Cet ascenseur était en maintenance et pourtant la porte extérieure s’est ouverte lorsque le septuagénaire s’apprêtait à y entrer. Peu de temps avant la chute d’Alaatin, un autre habitant s’est retrouvé lui aussi face au vide lorsqu’il a ouvert la porte de l’ascenseur. Il prévient aussitôt un technicien de la société Otis l’entreprise chargée de la maintenance présent le jour du drame qui a constaté ce problème. Mais néanmoins, quelques heures plus tard, Alaatin chute dans cette cage d’ascenseur.

La fille d’Alaatin a pris contact avec Chahra-Zad lors de la mort de son père. Le décès du retraité la profondément marquée et a été l’une des raisons de son engagement pour cette proposition de loi. « On est régulièrement sollicité par des victimes et des résidents pour des problèmes d’ascenseurs. Notre travail est d’écouter et d’interpeller les bailleurs pour trouver une solution et que ça soit réparer rapidement. Notre but est d’aider tout le monde, car les dysfonctionnements sont communs. Nous voulons fédérer une bonne partie des députés autour de cette proposition de loi », assure Chahra-Zad.

« De nombreux parlementaires comprennent l’enjeu, il s’agit ici de la protection des usagers »
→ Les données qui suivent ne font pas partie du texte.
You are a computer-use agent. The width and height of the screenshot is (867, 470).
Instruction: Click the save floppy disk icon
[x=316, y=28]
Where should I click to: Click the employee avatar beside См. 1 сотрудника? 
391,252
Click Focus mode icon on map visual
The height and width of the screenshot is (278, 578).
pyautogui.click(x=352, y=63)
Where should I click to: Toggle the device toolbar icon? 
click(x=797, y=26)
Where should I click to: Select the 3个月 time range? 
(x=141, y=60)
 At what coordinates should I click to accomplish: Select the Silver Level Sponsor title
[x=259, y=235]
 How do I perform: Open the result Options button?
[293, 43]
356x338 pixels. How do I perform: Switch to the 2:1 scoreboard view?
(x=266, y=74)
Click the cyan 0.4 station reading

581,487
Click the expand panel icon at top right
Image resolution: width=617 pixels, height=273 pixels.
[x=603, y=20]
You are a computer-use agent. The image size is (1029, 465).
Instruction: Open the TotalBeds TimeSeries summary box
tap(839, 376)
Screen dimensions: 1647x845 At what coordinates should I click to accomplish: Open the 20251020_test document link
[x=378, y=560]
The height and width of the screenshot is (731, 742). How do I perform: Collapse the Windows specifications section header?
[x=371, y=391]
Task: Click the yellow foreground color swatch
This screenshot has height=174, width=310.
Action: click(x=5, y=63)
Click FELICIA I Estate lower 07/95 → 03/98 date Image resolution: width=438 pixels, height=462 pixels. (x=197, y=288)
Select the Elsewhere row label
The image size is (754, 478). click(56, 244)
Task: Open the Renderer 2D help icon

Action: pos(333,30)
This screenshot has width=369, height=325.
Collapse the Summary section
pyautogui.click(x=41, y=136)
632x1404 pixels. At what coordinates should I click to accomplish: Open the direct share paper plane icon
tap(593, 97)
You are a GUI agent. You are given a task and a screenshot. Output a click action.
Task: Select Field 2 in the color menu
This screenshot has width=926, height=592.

Cette proposition de loi transpartisane a été cosignée par 75 députés pour le moment, issus d’au moins cinq groupes de l’Assemblée nationale (Nouveau Front Populaire, Liot et Modem). Paul Vannier doit en réunir davantage afin de mettre la proposition de loi à l’ordre du jour de l’Assemblée Nationale.

« Il est possible de parvenir à cette inscription, car de nombreux parlementaires comprennent l’enjeu. Il s’agit ici de la protection des usagers », veut-il croire.